Founder of Space Architecture as a Discipline
Craig,
Sorry that I missed seeing your question. I received a similar question from an AIAA Space Architecture Technical Committee Colleague. Here is what I answered:
Keith could have submitted an abstract on science education and communicating science from the DSG for which he is a world class expert and would have been invited to attend, I bet. LPI made all the recommendations for selecting abstracts, insofar as I understand, subject to final approval by NASA SMD. We heard there were 300 abstracts accepted; some of them were brilliant, some were naive and lacking in foundation. He could have qualified, I am sure.
As for his complaint about excluding News Media; there were news media people there: Leonard David and a few others. Just because some PAO dude at NASA HQ says the press is not invited does not mean that other members of the Fourth Estate do not show up.

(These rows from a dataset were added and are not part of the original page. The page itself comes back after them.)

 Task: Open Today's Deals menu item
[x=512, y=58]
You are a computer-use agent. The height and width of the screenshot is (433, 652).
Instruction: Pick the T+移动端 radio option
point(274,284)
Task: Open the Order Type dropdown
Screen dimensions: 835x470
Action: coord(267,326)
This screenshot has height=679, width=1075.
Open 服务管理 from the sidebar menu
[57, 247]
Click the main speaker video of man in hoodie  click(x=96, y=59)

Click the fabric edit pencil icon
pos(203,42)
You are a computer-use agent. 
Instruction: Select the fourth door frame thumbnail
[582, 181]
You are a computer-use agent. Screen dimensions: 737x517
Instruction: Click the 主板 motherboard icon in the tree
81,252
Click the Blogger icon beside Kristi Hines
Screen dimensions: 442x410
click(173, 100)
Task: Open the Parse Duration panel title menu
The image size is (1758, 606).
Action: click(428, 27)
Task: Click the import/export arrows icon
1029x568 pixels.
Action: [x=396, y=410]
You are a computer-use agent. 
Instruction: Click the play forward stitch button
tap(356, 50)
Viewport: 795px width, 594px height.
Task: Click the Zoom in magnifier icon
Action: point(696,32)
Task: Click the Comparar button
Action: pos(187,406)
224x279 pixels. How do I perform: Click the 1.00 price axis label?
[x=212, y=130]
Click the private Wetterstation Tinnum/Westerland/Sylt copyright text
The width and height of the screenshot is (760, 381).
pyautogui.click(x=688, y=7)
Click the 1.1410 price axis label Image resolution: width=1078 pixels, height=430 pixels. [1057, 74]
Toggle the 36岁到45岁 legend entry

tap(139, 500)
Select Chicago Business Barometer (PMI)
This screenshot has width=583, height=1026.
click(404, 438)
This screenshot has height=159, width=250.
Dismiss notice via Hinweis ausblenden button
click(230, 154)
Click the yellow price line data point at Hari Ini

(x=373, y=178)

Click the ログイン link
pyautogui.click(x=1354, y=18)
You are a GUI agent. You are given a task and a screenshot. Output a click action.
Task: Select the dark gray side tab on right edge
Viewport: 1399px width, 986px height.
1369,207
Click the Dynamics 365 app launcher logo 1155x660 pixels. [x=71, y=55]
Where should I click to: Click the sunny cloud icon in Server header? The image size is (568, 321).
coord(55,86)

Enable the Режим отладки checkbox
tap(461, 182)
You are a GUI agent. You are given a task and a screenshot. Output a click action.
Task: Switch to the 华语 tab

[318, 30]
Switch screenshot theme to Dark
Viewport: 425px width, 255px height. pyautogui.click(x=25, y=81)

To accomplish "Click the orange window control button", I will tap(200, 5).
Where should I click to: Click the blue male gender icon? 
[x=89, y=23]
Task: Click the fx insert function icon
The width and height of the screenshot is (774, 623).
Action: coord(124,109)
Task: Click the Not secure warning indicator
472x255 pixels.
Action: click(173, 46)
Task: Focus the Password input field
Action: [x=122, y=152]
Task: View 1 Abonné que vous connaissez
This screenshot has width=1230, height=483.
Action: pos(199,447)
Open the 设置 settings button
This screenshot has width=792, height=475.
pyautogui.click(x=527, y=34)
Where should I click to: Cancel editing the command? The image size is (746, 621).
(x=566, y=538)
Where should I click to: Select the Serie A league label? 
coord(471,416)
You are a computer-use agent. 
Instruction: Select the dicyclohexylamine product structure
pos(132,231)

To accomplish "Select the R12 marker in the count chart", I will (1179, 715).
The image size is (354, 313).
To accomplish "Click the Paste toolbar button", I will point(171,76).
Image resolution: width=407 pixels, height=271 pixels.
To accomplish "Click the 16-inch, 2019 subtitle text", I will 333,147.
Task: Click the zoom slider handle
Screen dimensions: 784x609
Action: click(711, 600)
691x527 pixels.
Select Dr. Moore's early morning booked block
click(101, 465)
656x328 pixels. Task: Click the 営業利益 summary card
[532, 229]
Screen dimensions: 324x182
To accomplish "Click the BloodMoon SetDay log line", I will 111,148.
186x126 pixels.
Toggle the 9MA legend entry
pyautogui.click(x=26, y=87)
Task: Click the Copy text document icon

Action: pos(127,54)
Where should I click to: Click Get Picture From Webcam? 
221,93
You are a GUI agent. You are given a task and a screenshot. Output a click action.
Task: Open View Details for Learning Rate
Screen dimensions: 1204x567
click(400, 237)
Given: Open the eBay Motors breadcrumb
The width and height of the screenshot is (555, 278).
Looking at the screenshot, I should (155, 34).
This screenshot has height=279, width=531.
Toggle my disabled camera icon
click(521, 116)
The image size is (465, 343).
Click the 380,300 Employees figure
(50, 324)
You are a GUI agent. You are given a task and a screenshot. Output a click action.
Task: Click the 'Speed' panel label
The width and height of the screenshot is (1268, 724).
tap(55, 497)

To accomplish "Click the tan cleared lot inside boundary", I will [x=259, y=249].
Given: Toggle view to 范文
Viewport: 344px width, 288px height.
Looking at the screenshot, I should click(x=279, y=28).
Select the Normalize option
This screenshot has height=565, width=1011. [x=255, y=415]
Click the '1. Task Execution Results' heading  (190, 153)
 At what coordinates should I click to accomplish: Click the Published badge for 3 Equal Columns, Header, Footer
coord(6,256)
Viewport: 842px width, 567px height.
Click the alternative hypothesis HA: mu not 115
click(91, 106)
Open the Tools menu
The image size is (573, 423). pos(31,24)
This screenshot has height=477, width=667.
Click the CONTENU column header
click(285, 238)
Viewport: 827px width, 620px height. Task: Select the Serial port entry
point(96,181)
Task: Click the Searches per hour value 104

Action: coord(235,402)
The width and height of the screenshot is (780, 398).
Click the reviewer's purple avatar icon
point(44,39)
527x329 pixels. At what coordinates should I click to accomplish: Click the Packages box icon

As for the reason for not inviting the press, NASA and the overall science community had some excellent reasons for not wanting a lot of tabloid-grade publicity. There was a fair amount of criticism of NASA management and failed planning and operations for science on ISS. This discussion was critical to formulating a better approach, but it would not have helped with NASA HQ Code A or Congress to go viral. It was a great working meeting. Can you imagine Boeing/Lockmart/NorthGrum inhouse meetings being webcast to the world? I was on the NGC/Boeing proposal team for CEV Orion Phase 2. There were lots of demonstrations of engineering and management going astray, with cursing, lying, misleading info, swearing, yelling, and even physical threats. How would that go down in a webcast?
Also, there were some novel (and possibly worthwhile) but scatological or potentially scandalous presentations. For example, one of the most novel proposals was to retrieve the Apollo LM jettison bags with the astronaut urine and fecal disposal bags in them to do an analysis of how the e. coli and other microbes survived 50 years in deep space. It could be legitimate astrobiology, but just imagine the online trolling about NASA to spend billions to collect old astronaut poop
before it goes through a proper peer review process.